The ‘storm’ here refers to a geomagnetic storm. The Sun emits a continuous stream of particles out into space, called the solar wind. Charged particles in the solar wind have tiny magnetic fields of their own. As the wind hits Earth’s magnetosphere, which is the magnetic field that sheaths Earth, they interact in such a way that the shape of the magnetosphere could undergo temporary changes. The magnetosphere also becomes more or less energetic due to the exchange of electromagnetic energy. A geomagnetic storm is the name for these temporary disturbances in the magnetosphere.

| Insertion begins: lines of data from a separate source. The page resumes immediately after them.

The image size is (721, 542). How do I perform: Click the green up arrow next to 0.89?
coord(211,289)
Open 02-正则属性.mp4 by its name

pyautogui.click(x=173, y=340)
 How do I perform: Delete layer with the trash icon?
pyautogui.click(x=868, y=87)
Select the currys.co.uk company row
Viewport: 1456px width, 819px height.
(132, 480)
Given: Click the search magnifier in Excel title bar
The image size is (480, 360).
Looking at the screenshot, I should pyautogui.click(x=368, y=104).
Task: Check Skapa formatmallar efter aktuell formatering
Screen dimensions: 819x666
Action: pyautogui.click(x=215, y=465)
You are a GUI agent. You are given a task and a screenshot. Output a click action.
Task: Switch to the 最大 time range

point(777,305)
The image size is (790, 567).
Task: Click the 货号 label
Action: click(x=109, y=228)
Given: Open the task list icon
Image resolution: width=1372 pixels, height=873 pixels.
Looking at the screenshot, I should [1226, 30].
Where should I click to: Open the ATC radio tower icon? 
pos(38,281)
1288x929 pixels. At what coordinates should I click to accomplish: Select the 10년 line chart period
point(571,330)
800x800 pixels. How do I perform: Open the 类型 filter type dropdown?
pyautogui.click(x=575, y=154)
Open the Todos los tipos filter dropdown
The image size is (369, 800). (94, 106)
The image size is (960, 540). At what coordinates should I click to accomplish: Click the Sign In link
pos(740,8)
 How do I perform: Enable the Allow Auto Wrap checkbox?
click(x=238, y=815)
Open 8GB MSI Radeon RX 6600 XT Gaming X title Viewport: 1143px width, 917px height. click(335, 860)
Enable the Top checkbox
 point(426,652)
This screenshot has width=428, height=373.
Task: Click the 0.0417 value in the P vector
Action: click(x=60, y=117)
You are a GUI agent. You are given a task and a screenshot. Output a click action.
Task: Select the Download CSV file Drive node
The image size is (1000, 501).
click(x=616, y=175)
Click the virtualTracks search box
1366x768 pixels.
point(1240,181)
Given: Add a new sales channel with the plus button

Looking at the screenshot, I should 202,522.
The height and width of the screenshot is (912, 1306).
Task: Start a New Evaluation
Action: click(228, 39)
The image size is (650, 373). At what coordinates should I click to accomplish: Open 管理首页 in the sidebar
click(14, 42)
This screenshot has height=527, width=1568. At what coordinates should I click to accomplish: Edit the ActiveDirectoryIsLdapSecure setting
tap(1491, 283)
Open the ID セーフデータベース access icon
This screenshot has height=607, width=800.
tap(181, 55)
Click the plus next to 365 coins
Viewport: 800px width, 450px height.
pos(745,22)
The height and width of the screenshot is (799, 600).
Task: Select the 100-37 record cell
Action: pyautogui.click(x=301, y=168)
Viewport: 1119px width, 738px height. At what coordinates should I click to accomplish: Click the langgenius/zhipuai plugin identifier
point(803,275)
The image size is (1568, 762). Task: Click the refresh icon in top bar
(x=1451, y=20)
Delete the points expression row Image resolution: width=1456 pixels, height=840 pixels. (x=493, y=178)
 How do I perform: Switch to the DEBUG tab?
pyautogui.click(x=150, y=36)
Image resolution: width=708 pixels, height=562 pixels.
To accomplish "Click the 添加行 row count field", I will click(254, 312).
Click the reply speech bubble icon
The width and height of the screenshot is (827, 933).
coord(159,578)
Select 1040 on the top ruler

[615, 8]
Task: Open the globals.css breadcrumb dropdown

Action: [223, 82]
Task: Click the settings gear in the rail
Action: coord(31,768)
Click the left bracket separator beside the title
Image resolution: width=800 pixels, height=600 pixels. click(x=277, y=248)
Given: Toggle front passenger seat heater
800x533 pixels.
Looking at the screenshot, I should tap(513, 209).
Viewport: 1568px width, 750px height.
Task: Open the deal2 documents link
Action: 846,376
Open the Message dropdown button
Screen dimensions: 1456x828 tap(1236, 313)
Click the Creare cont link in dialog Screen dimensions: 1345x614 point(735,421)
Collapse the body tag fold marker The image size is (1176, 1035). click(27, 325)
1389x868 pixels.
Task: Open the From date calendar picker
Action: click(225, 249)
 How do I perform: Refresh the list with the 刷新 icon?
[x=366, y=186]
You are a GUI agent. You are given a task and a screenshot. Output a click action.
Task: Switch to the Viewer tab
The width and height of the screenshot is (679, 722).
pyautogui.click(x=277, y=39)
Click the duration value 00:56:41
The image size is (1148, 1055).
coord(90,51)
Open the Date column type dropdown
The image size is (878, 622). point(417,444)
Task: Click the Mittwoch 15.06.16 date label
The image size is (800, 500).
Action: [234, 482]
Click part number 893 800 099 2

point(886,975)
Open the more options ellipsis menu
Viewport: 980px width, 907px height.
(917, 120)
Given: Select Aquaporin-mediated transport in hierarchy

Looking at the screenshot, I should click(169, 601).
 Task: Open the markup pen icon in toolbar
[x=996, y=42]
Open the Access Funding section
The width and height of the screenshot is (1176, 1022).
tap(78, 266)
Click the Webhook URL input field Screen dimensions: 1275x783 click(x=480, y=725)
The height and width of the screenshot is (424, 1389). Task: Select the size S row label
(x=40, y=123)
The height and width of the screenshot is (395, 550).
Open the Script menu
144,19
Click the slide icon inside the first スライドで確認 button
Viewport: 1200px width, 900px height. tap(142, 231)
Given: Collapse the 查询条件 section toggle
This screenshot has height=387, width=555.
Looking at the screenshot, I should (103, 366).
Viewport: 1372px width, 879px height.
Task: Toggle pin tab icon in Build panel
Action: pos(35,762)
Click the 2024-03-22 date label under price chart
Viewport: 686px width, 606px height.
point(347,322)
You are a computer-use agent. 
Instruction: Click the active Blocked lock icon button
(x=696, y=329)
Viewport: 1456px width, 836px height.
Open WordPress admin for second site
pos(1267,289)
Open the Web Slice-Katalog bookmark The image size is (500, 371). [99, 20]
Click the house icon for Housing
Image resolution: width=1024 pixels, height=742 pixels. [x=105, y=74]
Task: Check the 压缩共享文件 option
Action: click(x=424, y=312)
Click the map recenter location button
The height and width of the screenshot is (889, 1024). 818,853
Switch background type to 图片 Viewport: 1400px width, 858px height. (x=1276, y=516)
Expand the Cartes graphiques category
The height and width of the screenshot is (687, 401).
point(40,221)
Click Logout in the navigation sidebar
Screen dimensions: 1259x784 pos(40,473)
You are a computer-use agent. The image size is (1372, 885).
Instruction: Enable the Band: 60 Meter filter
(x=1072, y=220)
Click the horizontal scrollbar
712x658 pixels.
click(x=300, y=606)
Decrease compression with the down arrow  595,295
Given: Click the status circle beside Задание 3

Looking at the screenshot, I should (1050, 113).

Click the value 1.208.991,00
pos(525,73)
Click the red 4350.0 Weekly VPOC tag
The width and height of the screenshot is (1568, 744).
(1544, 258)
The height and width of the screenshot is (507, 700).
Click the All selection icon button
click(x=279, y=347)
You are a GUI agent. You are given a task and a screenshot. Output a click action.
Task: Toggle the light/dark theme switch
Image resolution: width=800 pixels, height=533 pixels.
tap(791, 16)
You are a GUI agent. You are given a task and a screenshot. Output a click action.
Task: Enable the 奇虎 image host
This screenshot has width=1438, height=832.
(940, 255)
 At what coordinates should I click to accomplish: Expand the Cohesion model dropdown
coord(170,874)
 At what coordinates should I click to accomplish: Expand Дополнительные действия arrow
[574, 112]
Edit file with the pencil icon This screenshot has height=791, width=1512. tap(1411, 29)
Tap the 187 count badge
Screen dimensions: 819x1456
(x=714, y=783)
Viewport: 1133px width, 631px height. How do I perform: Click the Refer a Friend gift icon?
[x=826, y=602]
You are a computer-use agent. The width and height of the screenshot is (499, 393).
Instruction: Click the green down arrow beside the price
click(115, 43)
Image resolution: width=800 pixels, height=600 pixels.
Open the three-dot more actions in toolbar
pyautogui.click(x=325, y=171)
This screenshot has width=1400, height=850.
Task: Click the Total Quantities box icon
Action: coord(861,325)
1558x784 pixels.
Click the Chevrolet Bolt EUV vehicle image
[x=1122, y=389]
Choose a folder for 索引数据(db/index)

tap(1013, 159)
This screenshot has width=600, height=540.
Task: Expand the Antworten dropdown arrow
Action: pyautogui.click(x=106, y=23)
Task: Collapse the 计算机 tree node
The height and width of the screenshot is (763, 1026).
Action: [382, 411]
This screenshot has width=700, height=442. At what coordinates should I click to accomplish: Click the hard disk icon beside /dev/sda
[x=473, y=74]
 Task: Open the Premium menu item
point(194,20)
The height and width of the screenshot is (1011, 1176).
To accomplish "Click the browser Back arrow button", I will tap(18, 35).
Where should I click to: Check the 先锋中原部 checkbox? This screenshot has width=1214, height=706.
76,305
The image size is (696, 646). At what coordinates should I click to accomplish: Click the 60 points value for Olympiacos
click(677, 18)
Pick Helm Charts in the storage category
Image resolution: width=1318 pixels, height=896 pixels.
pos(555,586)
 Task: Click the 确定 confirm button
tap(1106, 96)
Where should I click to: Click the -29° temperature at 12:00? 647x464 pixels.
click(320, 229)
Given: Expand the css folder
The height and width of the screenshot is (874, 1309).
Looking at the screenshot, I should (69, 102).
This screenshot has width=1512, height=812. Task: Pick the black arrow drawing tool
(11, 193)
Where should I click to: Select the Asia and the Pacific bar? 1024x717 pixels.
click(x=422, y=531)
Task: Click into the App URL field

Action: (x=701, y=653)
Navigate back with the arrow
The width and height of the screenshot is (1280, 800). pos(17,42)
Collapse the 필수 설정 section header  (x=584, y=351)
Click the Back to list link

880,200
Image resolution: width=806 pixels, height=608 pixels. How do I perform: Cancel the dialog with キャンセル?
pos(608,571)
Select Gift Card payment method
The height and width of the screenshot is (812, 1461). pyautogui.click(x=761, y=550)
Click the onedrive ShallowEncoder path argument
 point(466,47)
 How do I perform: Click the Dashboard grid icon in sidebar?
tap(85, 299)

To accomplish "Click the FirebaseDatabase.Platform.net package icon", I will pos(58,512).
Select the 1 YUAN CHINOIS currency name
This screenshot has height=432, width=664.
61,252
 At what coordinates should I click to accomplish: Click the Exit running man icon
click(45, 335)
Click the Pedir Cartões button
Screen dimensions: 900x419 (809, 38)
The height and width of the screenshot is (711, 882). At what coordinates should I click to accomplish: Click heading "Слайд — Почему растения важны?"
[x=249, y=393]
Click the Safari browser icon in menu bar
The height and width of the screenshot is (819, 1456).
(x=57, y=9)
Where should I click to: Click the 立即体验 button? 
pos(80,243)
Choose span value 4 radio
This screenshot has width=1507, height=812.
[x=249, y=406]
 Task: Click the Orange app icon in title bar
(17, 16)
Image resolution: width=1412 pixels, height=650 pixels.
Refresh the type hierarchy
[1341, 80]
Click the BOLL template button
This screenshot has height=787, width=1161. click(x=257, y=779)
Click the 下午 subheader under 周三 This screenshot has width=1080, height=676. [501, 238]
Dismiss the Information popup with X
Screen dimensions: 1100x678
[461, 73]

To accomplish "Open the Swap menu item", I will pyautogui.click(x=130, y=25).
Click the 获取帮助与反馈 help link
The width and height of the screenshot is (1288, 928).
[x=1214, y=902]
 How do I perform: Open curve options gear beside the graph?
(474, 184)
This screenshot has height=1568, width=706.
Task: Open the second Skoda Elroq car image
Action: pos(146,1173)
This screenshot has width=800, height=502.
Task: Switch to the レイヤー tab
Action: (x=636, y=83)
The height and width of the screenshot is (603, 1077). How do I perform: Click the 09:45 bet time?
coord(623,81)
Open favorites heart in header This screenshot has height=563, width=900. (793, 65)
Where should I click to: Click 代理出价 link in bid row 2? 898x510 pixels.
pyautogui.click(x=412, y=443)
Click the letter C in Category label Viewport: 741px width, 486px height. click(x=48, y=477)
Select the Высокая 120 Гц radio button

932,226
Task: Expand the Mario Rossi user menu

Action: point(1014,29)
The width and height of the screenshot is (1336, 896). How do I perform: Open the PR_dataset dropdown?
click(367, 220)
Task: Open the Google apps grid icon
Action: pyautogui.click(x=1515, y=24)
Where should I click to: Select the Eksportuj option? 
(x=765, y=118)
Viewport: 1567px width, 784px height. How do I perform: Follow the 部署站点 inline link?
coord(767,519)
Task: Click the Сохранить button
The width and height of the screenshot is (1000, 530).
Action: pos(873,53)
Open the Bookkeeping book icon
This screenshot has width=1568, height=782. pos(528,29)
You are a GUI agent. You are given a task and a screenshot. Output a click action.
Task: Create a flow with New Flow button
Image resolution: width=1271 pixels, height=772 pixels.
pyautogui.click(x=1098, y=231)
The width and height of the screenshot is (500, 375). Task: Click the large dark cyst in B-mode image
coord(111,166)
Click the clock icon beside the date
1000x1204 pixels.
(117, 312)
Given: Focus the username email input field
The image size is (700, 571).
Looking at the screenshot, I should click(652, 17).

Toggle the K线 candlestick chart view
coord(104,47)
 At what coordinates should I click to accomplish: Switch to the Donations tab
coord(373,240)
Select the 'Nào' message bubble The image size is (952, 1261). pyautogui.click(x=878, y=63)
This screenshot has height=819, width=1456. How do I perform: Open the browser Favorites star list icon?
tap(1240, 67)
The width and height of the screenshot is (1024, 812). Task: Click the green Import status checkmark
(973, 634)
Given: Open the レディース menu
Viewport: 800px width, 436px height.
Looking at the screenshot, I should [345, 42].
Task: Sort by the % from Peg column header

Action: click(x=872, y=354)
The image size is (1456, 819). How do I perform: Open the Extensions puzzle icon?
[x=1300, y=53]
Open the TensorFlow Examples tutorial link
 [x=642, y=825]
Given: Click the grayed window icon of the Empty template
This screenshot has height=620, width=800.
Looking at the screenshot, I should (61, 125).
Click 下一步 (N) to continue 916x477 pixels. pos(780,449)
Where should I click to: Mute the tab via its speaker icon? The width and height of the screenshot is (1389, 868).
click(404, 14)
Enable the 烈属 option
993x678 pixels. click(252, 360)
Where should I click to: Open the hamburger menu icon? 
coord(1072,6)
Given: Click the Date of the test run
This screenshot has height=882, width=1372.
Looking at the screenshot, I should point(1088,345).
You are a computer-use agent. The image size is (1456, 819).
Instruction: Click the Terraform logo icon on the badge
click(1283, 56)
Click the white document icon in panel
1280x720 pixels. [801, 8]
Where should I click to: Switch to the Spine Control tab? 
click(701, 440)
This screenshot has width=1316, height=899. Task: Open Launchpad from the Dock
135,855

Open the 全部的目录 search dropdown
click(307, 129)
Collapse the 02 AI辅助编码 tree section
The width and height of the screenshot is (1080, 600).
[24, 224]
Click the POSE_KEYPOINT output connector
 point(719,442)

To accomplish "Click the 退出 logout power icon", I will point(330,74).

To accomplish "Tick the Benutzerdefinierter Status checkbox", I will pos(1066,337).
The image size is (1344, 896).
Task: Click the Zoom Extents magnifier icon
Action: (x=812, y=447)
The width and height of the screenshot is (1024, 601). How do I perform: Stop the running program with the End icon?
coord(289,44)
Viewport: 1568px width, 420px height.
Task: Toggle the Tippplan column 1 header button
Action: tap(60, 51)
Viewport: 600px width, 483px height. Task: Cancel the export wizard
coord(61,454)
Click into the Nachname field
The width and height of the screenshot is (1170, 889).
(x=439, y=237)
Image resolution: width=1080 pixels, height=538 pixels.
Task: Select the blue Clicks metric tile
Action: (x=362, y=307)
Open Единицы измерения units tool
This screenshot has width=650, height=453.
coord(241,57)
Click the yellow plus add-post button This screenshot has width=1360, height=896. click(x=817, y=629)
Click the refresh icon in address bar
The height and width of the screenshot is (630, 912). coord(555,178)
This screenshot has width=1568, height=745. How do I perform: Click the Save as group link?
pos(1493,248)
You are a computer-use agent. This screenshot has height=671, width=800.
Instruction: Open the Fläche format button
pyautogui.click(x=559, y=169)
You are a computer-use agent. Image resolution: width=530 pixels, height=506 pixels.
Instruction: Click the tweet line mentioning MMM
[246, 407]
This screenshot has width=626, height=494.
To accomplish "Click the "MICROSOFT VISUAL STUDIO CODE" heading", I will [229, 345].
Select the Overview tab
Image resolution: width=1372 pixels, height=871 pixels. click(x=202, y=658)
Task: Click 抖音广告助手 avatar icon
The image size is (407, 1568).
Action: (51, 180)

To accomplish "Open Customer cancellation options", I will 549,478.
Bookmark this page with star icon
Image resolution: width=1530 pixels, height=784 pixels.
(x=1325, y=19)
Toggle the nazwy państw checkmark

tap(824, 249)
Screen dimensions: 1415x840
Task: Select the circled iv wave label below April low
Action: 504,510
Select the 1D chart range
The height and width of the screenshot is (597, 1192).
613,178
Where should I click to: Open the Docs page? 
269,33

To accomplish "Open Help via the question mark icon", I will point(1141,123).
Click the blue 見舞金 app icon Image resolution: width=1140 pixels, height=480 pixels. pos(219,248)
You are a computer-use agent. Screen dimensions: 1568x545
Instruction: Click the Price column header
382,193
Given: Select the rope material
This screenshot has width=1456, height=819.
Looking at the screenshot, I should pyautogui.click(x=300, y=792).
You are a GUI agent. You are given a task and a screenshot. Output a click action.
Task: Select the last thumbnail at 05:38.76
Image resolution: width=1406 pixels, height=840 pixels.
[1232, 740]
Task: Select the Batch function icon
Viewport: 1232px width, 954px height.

Sunspots are (relatively) small patches on the Sun’s surface where a dense clump of magnetic fields has collected. They appear as darker spots because the fields push back on material flowing from inside the star to the surface, as well as on superhot plasma mixing around on the surface, keeping them cooler: about 4,500 K instead of the usual 6,000 K.
As solar activity increases in the first half of the solar cycle, sunspots become more common and more energy is imparted to the solar winds as well. As T.V. Venkateswaran reported in 2017, “When relatively fewer sunspots are on the [Sun’s] surface, the solar wind blows from the star’s equatorial region at 400 km/s and from the polar regions at nearly 700 km/s. When the sunspot activity is more pronounced, the magnetic fields become scrambled and the solar wind blows more energetically from all parts of the Sun.”
According to NASA, “Solar flares are a sudden explosion of energy caused by tangling, crossing or reorganising of magnetic field lines near sunspots.”
Space Weather Archive reported on August 3: “AR2770 has two dark cores (each about the size of Mars) and is crackling with minor B-class solar flares. Its potential for even stronger flares will become clear in the days ahead as the sunspot turns toward Earth, more fully revealing its magnetic complexity.” And in the last five days, according to Nandi, it doesn’t look like anything catastrophic is brewing.
“Solar cycle 25 is just beginning and new sunspots are starting to appear more frequently on the Sun. However, we don’t anticipate any ‘killer’ solar storm from a gigantic sunspot coming anytime soon,” Nandi said. “CESSI at IISER Kolkata was established with the goal of generating space-weather forecasts for the nation … and we see no chances of a strong flare.”
According to the International Business Times, an amateur astronomer named Martin Wise from Florida was the first to spot AR2770, earlier this month. On August 9, Wise uploaded a new set of images on Space Weather Gallery and wrote that he had taken another look at AR2770, and had observed a “pronounced light bridge”. A light bridge is a thin patch of solar material that has arisen within a cluster of sunspots, connecting material on either side of the spots with each other. It’s a sign that the AR2770 cluster is breaking up into smaller pieces – the beginning of its end.